_EXCERPT TO READ_:
+-------+

# How long can I rest a brisket?



## jimpam (Dec 20, 2015)

so my family wants my brisket  along with the usual turkeys I smoke for Christmas this year.  While planning and timing things out I was wondering - what is the max I could let my brisket rest (wrapped in towels in my yeti cooler)?  I usually rest them 2 hours or so on a typical smoke. I don't want them to tighten up or dry; thanks in advance for any reply - I learn SO much on this forum!


----------



## doctord1955 (Dec 20, 2015)

I've had mine wrapped in plastic and tinfoil wrapped in 2 beach towels in a cooler for 4 hrs and had no problem!


----------



## jimpam (Dec 21, 2015)

Thanks so much


----------



## darthbane1 (Jan 5, 2016)

Plastic then foil or other way around?


----------



## jimpam (Jan 5, 2016)

I just foil and then use a towel and place in a cooler.  It rested 3 hours and came out great


----------



## chef jimmyj (Jan 5, 2016)

Wrapped in a cooler, meat will not dry out and the gelatin will not set and firm the meat until the meat gets below 45°F. There is no issue holding 4-5 hours and it will still be hot. Beyond that the temp drops slowly and it will keep safely another 4 hours. At 8 hours it may be colder than you would wish to eat it but there is no safety issue if wrapped Hot and undisturbed...JJ


----------



## darthbane1 (Jan 5, 2016)

Thank you


----------

+-------+

_GIVEN RECORDS_:
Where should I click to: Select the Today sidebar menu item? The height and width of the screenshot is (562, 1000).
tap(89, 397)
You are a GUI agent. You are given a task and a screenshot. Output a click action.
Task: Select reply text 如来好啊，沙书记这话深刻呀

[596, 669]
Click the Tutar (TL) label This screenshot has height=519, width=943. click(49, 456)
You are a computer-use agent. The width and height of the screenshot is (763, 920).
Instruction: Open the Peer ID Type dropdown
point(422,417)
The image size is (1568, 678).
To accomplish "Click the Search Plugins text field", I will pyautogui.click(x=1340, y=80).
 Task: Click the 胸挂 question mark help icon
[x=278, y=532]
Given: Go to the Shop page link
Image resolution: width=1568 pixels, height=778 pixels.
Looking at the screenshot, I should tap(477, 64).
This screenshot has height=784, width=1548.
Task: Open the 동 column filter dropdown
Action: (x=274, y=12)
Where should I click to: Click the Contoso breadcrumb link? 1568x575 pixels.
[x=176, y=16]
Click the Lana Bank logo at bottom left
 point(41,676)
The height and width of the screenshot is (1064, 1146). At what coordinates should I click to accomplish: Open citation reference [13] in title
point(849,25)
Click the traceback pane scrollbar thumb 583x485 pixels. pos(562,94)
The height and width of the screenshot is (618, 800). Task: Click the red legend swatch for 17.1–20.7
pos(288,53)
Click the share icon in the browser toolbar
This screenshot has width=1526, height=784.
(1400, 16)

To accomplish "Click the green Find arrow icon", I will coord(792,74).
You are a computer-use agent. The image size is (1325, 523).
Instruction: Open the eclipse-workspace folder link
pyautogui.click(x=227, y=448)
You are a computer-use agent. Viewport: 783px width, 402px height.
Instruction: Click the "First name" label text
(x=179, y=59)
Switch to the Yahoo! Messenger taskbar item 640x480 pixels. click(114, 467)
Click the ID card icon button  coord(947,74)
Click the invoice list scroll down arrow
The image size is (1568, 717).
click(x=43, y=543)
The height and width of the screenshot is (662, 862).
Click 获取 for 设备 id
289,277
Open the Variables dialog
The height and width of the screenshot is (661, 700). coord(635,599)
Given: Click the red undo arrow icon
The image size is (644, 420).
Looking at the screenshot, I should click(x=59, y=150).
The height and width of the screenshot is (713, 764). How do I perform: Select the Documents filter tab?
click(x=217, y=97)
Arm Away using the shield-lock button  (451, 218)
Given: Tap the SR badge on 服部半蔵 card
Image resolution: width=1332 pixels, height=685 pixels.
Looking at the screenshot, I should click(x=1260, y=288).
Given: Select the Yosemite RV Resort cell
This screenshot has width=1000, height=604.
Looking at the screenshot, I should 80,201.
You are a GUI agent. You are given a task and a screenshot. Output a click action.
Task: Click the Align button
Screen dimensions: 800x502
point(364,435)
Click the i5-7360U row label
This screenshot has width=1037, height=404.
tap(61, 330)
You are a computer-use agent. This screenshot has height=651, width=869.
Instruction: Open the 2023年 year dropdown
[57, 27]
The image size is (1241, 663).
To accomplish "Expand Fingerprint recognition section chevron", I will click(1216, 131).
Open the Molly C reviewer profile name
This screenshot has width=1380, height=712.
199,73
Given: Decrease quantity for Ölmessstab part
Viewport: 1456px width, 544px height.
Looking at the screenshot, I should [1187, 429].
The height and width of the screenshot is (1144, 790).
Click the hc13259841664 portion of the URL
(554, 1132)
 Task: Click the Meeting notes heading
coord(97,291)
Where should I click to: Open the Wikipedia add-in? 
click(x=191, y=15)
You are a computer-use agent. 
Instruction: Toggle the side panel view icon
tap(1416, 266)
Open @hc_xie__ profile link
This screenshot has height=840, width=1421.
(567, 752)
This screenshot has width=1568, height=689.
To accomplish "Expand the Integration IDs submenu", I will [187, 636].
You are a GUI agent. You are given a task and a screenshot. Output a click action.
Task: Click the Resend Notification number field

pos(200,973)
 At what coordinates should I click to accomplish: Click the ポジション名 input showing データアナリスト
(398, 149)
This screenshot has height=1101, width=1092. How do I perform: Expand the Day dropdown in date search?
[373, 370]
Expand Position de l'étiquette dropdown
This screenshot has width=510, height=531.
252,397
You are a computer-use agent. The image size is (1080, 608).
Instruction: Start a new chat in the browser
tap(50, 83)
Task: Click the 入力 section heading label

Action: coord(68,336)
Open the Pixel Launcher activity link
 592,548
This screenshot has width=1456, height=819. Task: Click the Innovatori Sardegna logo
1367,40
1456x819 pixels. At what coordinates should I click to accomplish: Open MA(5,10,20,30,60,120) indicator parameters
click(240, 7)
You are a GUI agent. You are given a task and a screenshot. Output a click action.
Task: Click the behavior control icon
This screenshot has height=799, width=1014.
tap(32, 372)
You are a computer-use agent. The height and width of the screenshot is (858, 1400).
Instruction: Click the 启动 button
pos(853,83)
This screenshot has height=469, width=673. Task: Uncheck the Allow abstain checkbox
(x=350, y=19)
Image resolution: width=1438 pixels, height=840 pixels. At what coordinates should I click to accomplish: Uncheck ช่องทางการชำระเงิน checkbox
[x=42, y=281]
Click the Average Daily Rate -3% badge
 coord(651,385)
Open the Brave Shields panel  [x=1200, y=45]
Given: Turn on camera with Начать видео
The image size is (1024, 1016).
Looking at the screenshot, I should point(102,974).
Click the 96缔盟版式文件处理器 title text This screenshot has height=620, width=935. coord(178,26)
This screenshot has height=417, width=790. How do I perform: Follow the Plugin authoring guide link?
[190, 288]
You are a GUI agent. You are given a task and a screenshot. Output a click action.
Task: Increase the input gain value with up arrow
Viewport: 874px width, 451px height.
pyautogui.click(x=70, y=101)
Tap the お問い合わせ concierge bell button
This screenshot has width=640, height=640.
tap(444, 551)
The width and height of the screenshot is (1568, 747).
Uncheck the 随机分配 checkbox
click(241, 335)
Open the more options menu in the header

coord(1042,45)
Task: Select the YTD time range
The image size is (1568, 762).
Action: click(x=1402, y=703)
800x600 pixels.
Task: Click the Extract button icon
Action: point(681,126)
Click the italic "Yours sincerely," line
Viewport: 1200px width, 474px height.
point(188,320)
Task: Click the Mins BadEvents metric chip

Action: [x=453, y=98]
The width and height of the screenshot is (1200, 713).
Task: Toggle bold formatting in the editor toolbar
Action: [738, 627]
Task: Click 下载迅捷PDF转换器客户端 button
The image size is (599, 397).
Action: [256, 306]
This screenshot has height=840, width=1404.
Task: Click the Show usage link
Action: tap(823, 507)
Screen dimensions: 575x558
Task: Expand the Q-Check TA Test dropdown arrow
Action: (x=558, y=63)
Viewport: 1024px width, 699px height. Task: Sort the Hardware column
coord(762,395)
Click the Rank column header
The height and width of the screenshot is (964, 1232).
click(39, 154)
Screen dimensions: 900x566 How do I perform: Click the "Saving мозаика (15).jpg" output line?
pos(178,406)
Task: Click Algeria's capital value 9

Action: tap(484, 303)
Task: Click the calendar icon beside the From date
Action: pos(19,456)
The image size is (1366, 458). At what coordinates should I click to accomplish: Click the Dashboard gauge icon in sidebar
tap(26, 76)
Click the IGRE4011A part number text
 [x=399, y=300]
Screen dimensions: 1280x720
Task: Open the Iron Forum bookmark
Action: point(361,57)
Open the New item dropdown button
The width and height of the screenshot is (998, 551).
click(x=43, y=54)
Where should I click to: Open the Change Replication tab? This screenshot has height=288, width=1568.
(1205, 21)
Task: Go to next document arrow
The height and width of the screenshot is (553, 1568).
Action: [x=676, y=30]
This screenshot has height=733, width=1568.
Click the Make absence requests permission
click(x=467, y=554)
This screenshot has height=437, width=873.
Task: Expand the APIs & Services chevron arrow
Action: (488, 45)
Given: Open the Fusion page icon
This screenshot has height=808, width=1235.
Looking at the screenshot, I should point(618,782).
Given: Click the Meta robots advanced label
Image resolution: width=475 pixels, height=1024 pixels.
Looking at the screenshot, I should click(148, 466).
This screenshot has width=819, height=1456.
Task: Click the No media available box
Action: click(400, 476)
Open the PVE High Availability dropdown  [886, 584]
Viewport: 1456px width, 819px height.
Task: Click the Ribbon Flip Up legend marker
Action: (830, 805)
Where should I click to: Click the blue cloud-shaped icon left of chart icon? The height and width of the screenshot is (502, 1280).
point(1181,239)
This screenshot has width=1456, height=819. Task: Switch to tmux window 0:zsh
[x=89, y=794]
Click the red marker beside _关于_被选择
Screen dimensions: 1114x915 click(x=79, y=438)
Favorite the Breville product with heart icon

+-------+

List each distinct username that posted in the brisket resting thread, with each name given once.

_ANSWER FOR THE TASK_:
jimpam
doctord1955
darthbane1
chef jimmyj